• **BRIEF**: Skip all pictures; return exactly the lines from the one containing "At what coordinates" through the end of the data.

=======

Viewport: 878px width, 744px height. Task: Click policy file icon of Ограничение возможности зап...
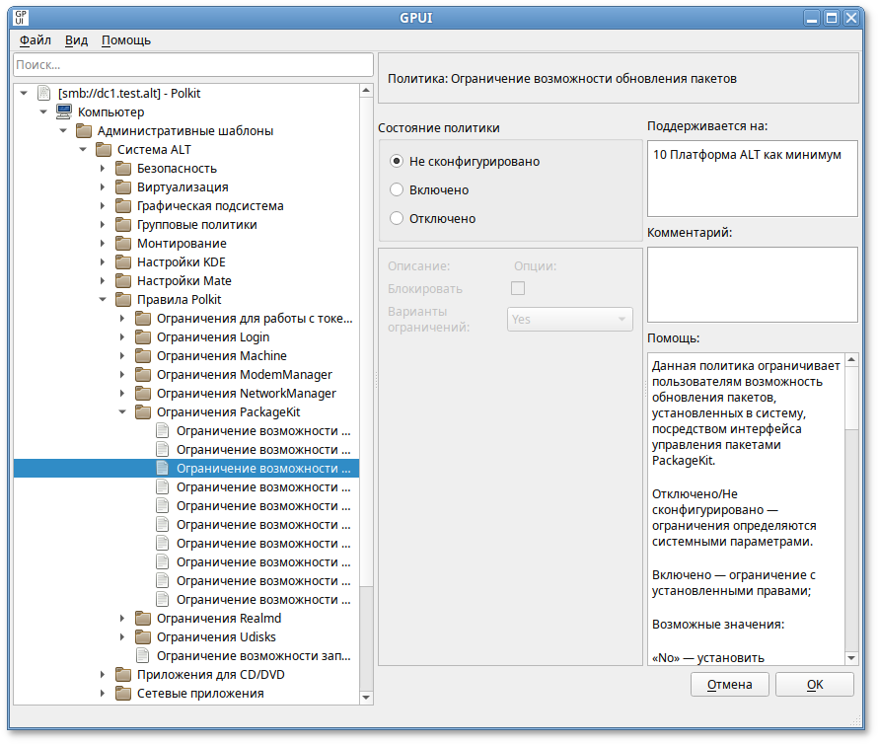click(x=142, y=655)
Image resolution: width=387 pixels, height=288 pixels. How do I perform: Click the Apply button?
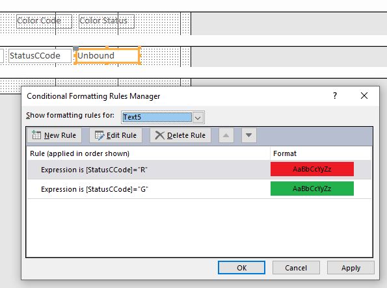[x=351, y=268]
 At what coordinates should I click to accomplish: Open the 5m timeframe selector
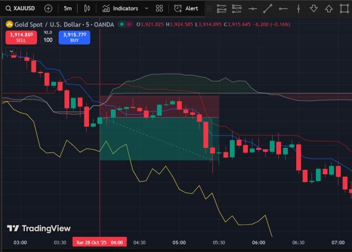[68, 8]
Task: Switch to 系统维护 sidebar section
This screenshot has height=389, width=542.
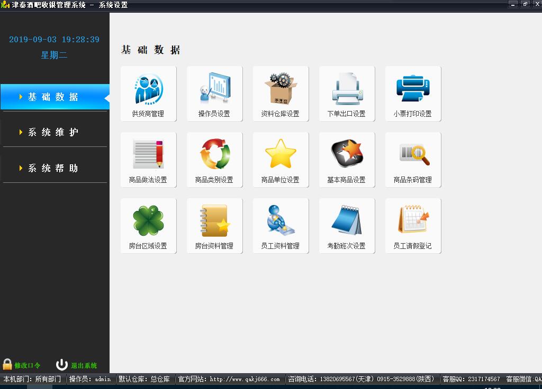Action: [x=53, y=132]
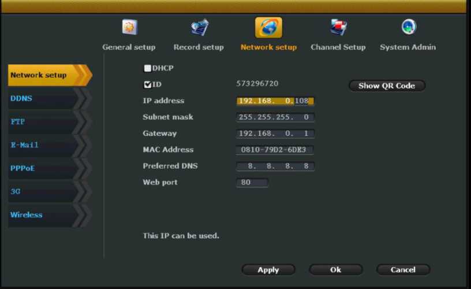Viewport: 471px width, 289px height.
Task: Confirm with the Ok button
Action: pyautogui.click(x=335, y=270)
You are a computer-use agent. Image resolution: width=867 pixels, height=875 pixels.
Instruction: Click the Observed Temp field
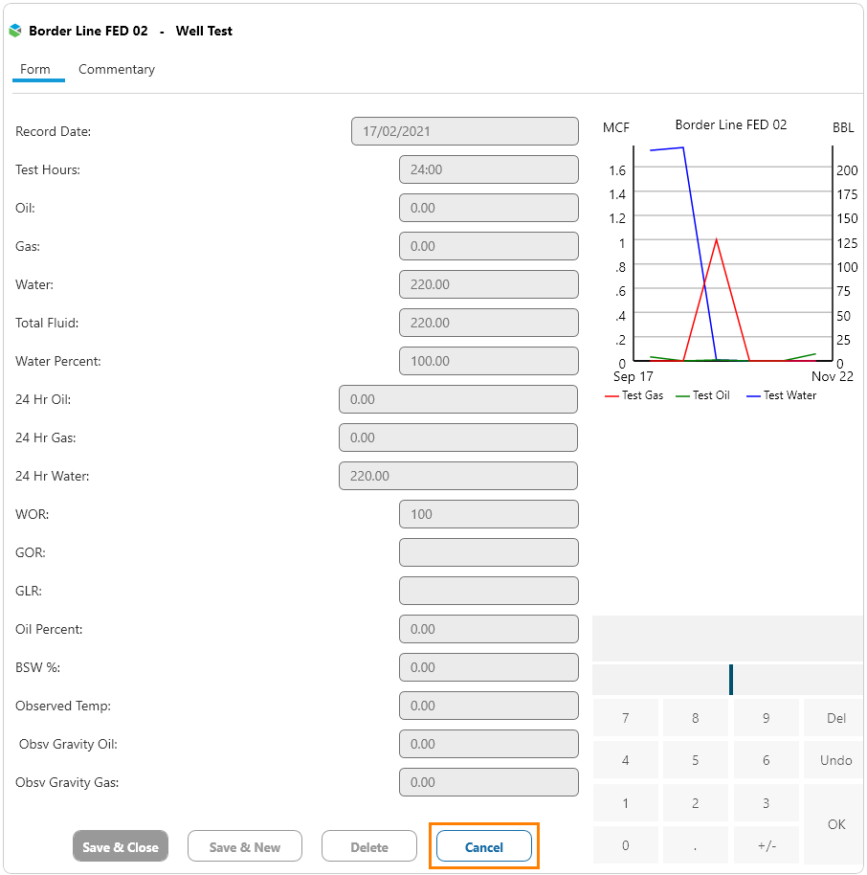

=======

• **SOLUTION TO THIS PROBLEM**:
 At what coordinates should I click to accomplish: Open the 5m timeframe selector
[68, 8]
Task: Switch to 系统维护 sidebar section
This screenshot has height=389, width=542.
Action: [x=53, y=132]
Viewport: 471px width, 289px height.
Task: Confirm with the Ok button
Action: pyautogui.click(x=335, y=270)
You are a computer-use agent. Image resolution: width=867 pixels, height=875 pixels.
Instruction: Click the Observed Temp field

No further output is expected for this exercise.